* GOAL *
Count the lines in the items below that contain the string "location", and give only the number.

* EXTRACTED MATERIAL *
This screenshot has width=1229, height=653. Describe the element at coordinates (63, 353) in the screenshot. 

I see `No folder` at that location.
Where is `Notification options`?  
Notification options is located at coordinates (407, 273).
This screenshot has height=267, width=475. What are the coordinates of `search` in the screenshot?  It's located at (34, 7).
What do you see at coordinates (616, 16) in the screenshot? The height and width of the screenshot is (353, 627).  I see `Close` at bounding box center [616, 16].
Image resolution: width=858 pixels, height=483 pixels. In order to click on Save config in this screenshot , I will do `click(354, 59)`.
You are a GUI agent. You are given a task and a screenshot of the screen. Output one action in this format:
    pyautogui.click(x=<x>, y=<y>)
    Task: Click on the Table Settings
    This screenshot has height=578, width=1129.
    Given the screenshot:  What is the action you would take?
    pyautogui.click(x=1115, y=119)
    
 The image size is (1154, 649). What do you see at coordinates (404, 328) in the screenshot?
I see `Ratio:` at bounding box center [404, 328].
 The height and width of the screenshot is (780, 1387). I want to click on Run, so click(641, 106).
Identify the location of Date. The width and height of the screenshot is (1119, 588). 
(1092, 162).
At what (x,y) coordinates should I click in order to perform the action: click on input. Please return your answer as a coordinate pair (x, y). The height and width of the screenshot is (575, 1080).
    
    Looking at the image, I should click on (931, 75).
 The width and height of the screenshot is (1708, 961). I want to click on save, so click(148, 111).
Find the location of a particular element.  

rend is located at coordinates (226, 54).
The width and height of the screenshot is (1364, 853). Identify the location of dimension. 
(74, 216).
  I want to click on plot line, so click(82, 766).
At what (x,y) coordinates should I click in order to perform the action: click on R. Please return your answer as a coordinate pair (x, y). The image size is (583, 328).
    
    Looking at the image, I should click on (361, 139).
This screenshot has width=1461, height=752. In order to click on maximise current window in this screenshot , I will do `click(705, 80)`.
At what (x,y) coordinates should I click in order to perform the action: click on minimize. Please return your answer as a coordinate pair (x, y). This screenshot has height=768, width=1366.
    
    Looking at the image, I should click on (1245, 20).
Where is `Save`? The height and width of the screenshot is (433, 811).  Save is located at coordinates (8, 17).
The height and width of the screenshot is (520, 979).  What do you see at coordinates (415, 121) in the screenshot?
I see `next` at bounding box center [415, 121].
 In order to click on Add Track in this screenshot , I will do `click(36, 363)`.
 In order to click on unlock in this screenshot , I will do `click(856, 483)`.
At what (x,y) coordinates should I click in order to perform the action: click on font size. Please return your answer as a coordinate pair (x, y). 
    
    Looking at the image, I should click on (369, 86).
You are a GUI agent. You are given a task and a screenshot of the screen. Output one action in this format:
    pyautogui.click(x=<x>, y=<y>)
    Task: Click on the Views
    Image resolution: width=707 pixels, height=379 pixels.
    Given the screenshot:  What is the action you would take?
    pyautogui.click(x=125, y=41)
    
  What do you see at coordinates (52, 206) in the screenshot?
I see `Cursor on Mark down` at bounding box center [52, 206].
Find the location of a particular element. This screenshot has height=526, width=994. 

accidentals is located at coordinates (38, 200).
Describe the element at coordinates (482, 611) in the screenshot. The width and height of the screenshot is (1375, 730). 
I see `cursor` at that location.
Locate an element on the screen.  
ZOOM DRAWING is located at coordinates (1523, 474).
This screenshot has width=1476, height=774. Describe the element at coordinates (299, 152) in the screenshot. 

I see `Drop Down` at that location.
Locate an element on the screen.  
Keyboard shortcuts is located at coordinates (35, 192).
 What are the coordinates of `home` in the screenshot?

* SOLUTION *
7